Synopsis: While trying to spice up their marriage in their remote lake house, Jessie must fight to survive when her husband dies unexpectedly, leaving her handcuffed to their bed frame.
Stars: Carla Gugino, Bruce Greenwood, Henry Thomas, Carel Struycken
Director: Mike Flanagan
Running Length: 103 minutes
TMMM Score: (7.5/10)
Review: When Stephen King’s novel Gerald’s Game was first published in 1992, film adaptations of the authors work had already been buzzing around for a while. Most of King’s early books had already found their way to the screen and the well was beginning to run a little dry for marketable projects a studio could push into production. While a King renaissance was still a few years away when his short stories were mined for more dramatic material, a few of his early ‘90s novels fell through the cracks. With its relatively small cast of characters and abundance of inner voice monologues likely deemed too tough to adapt by studios looking to fast track flicks, Gerald’s Game kept falling to the bottom of the pile, even as lesser works got their fair shot at the big screen. Originally part of a larger planned work that included the story that became Dolores Claiborne (which found its way to the movie theaters in a drastically underrated 1995 production), Gerald’s Game finally gets its moment to shine in a first rate production courtesy of Netflix and writer/director Mike Flanagan.

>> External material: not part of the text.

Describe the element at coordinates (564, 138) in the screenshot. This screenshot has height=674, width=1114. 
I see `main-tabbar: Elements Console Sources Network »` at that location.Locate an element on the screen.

It’s a beautiful day for the Burlingames as their arrive at their lake house nestled far away from neighbors and the outside world. Hoping for a romantic weekend away to add some spice to their marital bed, every detail has been thought of. Jessie (Carla Gugino, San Andreas) has packed a sexy new slip and her husband Gerald (Bruce Greenwood, Endless Love) brings along two shiny pairs of handcuffs. An unexpected turn of events leaves Gerald dead on the floor and Jessie tethered helplessly to two bedposts, her screams for help echoing silently across the waters. With no one set to arrive for days, thirst and desperation set in for Jessie…especially when she receives several visitors both real and imaginary.
Revealing more than that would ruin the game King has devised and Flanagan has finessed with King’s blessing. Flanagan made wise choices in removing some of Jessie’s inner voices and/or consolidating them to a singular person. The seemingly happy couple had demons that are explored over the course of the film, especially Jessie who suffered a trauma as a child that wound up affecting the choices she made for herself.

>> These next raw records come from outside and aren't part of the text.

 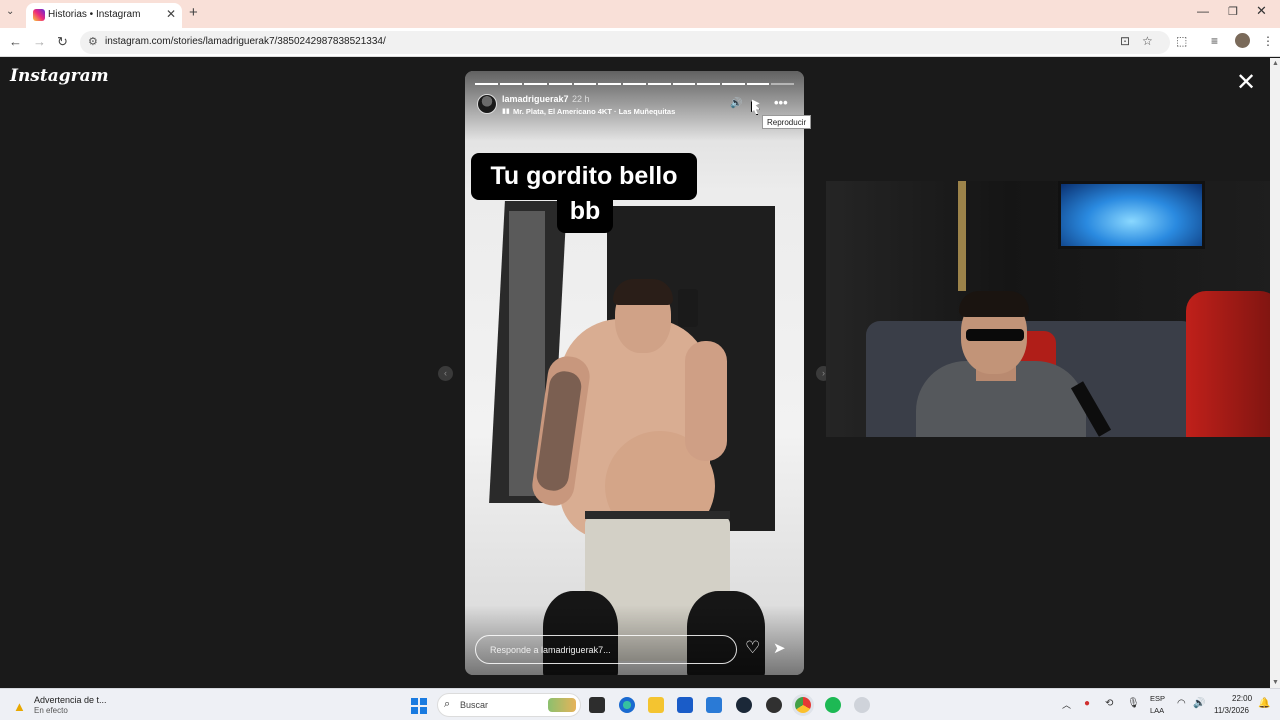 What do you see at coordinates (736, 104) in the screenshot?
I see `sound-icon: 🔊` at bounding box center [736, 104]. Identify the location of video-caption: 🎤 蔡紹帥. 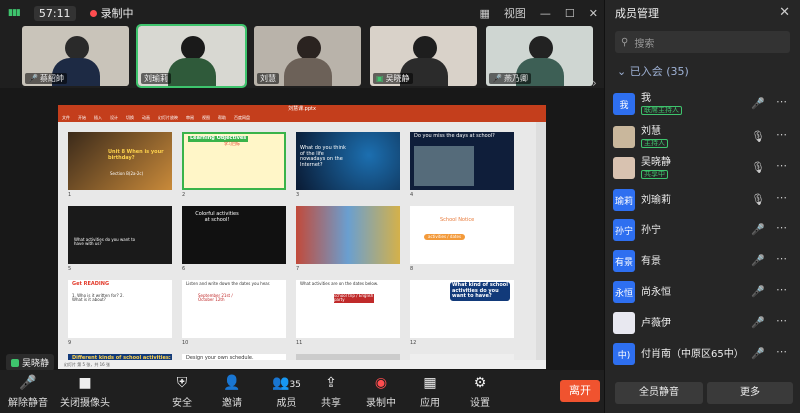
(46, 78). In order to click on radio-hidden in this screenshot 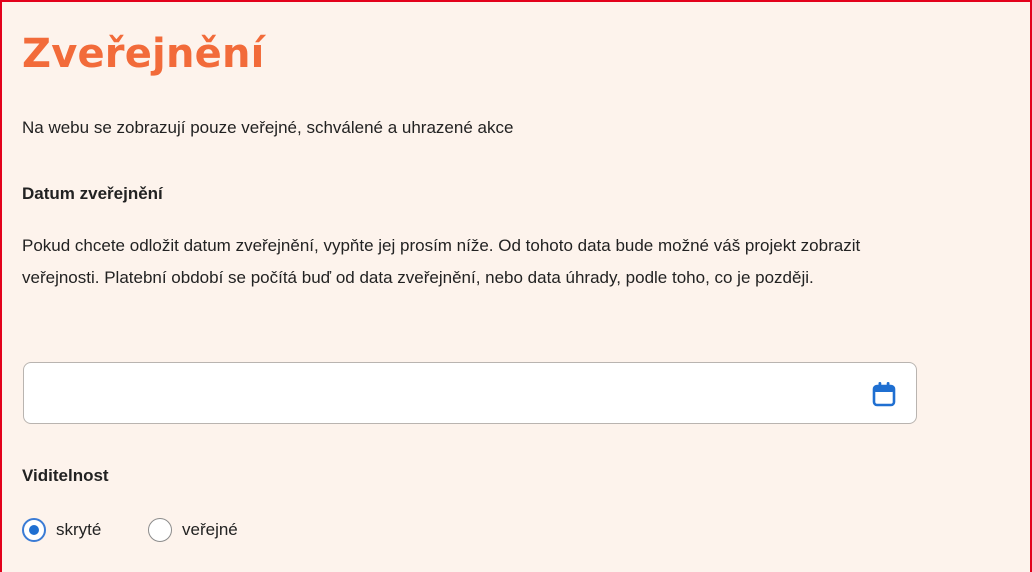, I will do `click(34, 530)`. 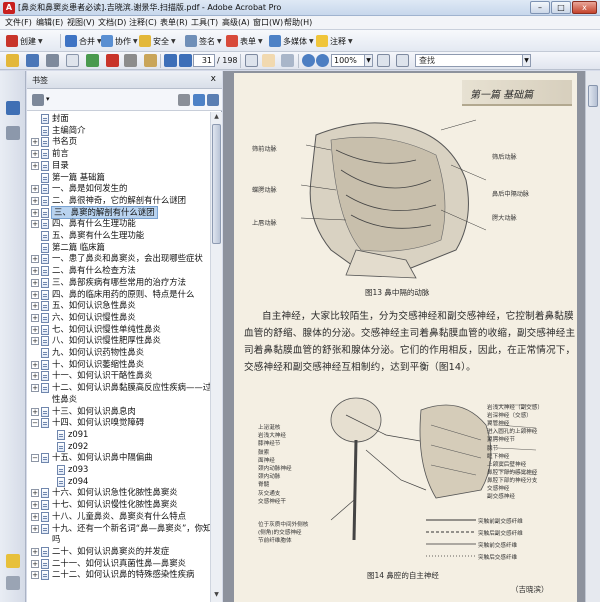 I want to click on comment-button: 注释 ▼, so click(x=334, y=41).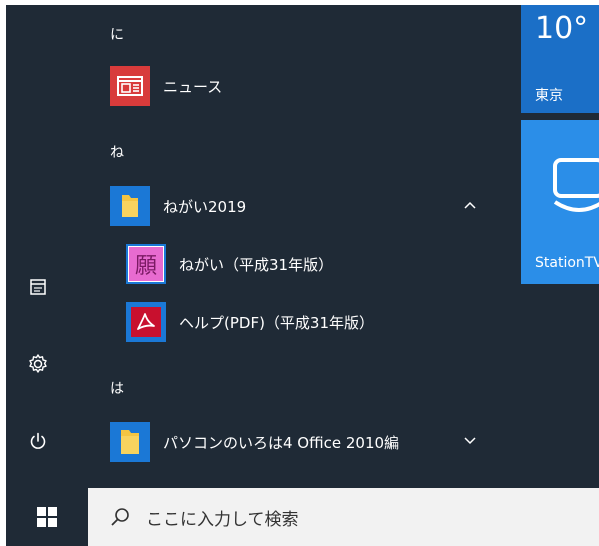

Over the past several years with films like Oculus, Ouija: Origin of Evil, and last year’s Netflix gem Hush, Flangan has demonstrated a real knack in crafting movies with good atmosphere and nice scares while digging surprisingly deep into the psyche of his characters. Jessie is a multi-layered creation, thanks not only to Flanagan’s creative way of telling her back-story but in Gugino’s bold portrayal of a woman in crisis. She’s matched well with Greenwood, first coming off as a genial workaholic husband before showing a more sinister side as his sexual proclivities turn aggressively frightening. Even in death he has a hold on her, as evidenced by Flanagan letting the dead speak as one of Jessie’s imagined houseguests.
This is a Stephen King tale, though, so expect some nifty twists and turns as the action unfolds. While Flanagan creates some remarkable tension, he isn’t hoity-toity enough to shy away from a good old fashioned shriek-inducing scare or moments of gooey-gore that had me covering my eyes. For eagle-eared King fans, there’s also a nice little morsel that ties this film to a previous King adaptation in a most enjoyable way.
Unfortunately, it’s not all fun and games when it comes to the ending. Perhaps showing that the material couldn’t quite stretch past the 90 minute mark, Flanagan has a few finales to contend with here and none truly satisfy. Both convenient and confusing, the final fifteen minutes are a bit of a muddle that fall well short of the superior first 2/3rds of the film. It’s not weak enough to destroy the good-will Flanagan has roused in his audience, but a decent amount of it does evaporate.
With the pool of quality genre films getting low, Gerald’s Game is a fun addition to the good pile of available content you can stream and enjoy. Gugino’s performance is aces and even with the few missteps mentioned above, as usual Flanagan acquits himself in the long run. Definitely worth checking out.